El maestro había colocado un yugo de bueyes ante la puerta, abierta, de la casa, a la altura de los hombros, con ambos extremos clavados al marco de la puerta. Cuando los muchachos regresaban tenían que pasar de uno en uno por debajo diciendo las siguientes palabras:

«Me inclino bajo el yugo de la Hermandad Secreta.»

En el zaguán les estaba esperando el maestro. Le daba una bofetada a cada uno en la mejilla derecha, al tiempo que exclamaba: «Recuerda que el maestro soy yo».

Cada muchacho debía hacer tres profundas reverencias ante el maestro y prometerle solemnemente: «Oh, maestro, te obedeceré en todo, ahora y por siempre jamás».

También Tonda y Krabat fueron recibidos de aquella manera. Aún no sospechaba el muchacho que de allí en adelante quedaba a merced del maestro, quedaba en sus manos en cuerpo y alma, hasta la muerte, por entero. Se reunió con los demás mozos del molino, que estaban en el fondo del pasillo y parecían esperar la sémola de la mañana; todos ellos, como Tonda y él, con el dibujo en la frente.

Aún faltaban Petar y Lyschko.

También ellos aparecieron pronto ante la puerta de la casa, y después de haberse inclinado bajo el yugo, de haber recibido la bofetada y de haber hecho la promesa solemne, el molino se puso en marcha con gran ruido y alboroto.

—¡Venga! —les gritó el maestro a los muchachos—. ¡A trabajar!

Los ayudantes del molinero tiraron entonces al suelo sus chaquetas; arremangándose la camisa sobre la marcha se fueron corriendo al cuarto de la molienda, acarrearon grano hasta allí y empezaron a molerlo, al ritmo que les marcaba el maestro a base de gritos y de impacientes gestos con las manos.

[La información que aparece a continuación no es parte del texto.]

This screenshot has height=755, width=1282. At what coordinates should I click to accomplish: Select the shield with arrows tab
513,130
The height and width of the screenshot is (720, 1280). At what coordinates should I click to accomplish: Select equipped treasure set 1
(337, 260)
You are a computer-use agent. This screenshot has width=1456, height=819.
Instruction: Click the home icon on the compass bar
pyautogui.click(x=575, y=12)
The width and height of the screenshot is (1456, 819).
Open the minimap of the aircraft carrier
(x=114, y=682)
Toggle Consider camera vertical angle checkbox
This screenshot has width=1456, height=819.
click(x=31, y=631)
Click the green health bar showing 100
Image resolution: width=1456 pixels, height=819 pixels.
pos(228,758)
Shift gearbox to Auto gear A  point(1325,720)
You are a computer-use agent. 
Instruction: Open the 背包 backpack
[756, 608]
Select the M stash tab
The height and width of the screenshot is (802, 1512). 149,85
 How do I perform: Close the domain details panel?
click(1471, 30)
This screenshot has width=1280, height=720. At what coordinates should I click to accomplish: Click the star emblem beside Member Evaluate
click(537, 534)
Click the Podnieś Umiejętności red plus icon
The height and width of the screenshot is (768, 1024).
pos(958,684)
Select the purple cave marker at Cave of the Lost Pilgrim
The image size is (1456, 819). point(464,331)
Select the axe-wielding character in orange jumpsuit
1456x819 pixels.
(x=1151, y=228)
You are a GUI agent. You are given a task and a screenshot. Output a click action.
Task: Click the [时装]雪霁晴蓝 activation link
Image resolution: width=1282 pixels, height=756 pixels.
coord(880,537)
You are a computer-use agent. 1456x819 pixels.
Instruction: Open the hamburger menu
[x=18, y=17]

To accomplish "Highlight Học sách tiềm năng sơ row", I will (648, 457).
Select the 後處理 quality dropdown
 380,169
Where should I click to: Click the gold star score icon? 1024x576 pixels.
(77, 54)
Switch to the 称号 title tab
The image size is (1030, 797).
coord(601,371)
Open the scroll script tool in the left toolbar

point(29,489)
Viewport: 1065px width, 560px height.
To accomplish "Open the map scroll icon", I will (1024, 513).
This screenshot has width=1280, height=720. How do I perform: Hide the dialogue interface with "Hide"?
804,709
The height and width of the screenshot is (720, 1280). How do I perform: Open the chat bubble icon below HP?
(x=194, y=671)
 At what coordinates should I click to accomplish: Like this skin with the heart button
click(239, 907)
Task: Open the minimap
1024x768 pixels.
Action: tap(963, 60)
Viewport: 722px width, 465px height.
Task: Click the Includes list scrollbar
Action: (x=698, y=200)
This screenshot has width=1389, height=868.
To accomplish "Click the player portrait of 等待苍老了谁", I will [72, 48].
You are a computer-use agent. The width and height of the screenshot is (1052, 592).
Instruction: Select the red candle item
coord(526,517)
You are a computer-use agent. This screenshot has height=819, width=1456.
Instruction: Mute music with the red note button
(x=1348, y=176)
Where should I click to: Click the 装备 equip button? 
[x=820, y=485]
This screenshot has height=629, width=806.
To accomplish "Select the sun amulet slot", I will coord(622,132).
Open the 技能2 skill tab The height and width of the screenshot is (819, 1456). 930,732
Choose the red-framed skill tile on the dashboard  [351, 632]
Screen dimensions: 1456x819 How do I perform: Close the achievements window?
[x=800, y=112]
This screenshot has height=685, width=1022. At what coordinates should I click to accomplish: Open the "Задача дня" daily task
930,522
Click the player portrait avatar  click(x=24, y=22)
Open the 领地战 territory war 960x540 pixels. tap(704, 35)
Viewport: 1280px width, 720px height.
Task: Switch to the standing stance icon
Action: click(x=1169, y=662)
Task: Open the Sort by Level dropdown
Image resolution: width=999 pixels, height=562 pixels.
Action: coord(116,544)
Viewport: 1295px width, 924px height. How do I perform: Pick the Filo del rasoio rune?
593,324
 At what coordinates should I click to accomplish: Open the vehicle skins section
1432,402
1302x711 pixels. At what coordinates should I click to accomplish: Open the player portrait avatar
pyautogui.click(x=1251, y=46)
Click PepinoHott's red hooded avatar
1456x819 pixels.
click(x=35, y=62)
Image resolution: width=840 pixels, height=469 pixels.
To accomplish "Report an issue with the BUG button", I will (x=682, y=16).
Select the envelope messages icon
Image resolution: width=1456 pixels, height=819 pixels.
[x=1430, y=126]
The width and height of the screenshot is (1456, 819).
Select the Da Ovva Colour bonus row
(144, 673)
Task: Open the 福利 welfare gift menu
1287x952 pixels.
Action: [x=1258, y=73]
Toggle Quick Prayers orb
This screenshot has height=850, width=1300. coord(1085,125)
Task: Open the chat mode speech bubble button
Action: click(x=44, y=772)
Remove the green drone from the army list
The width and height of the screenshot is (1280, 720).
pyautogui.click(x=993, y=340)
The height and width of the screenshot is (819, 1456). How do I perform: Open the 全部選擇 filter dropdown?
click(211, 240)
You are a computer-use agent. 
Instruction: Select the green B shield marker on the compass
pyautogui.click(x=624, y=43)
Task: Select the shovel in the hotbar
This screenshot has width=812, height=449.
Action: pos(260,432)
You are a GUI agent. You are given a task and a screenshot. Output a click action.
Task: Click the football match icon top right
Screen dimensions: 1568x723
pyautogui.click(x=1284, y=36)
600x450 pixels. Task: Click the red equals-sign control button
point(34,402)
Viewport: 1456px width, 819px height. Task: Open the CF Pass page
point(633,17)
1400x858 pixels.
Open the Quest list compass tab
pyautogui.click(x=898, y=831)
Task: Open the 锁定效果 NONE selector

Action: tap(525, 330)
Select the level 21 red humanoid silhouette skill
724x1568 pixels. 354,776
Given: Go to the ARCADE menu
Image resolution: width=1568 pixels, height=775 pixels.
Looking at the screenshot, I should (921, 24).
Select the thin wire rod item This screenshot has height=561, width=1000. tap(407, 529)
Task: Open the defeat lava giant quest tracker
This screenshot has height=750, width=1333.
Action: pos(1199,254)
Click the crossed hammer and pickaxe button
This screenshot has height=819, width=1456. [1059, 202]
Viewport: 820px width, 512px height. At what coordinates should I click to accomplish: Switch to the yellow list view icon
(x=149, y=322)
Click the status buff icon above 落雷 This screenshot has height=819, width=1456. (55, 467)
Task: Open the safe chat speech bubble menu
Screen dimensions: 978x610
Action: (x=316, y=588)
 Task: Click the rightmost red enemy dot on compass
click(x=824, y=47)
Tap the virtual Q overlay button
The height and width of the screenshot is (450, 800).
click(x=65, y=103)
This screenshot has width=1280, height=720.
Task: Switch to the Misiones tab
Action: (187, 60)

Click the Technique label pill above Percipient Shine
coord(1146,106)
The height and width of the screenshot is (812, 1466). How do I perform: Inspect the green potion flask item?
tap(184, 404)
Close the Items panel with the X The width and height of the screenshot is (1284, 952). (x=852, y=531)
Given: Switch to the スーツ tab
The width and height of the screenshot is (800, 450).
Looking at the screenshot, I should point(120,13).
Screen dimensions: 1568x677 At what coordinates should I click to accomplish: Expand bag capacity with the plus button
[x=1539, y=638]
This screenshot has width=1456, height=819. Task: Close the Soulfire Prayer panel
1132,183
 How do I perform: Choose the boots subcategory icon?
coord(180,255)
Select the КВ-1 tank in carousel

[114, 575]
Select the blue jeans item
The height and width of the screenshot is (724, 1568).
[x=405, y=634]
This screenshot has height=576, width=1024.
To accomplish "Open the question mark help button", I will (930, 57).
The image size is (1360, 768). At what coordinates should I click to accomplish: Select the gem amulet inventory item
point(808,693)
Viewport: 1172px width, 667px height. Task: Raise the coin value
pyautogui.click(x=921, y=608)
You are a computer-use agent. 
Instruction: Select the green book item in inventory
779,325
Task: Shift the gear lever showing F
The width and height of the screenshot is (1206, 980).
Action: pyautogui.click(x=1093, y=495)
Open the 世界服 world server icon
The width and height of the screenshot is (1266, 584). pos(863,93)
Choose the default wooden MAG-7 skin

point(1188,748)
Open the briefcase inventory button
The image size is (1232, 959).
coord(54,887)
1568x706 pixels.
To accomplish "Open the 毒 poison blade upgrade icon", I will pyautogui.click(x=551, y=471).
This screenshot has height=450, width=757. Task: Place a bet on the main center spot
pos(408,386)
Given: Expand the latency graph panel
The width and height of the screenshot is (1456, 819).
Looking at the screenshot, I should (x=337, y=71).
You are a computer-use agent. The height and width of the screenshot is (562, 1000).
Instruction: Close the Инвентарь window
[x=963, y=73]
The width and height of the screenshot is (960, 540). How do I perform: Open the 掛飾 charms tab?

«¡Y a esto —pensó Krabat—, le llaman Domingo de Resurrección! No hemos dormido en toda la noche, no hemos desayunado ¡y tenemos que trabajar por tres!»

Al cabo de un cierto tiempo hasta el propio Tonda se quedó sin respiración y empezó a sudar. Aquella mañana tuvieron que sudar todos, el sudor les corría por la frente y por las sienes, les corría por el cogote, les bajaba a chorros por la espalda de tal forma que la camisa y los pantalones se les quedaban pegados al cuerpo.

«¿Cuánto tiempo va a seguir esto así?», se preguntó Krabat.

Por donde quiera que mire hay rostros de saña. Todos jadean y respiran con dificultad, todos están empapados y echan vaho. Y los dibujos que tienen sobre la frente se les van borrando cada vez más, se diluyen con el sudor, van desapareciendo poco a poco.

Entonces sucede algo inesperado.

Krabat, cargado con un costal de trigo, va subiendo penosamente los escalones de madera que conducen a la plataforma. Tiene que emplear todas sus fuerzas, toda su fuerza de voluntad. Está a punto de dar un traspié, de caerse incluso bajo la pesada carga..., cuando, de repente, se han pasado todas las fatigas: han desaparecido los calambres de las piernas, han cesado los dolores en los riñones, tampoco tiene ya dificultad alguna para respirar.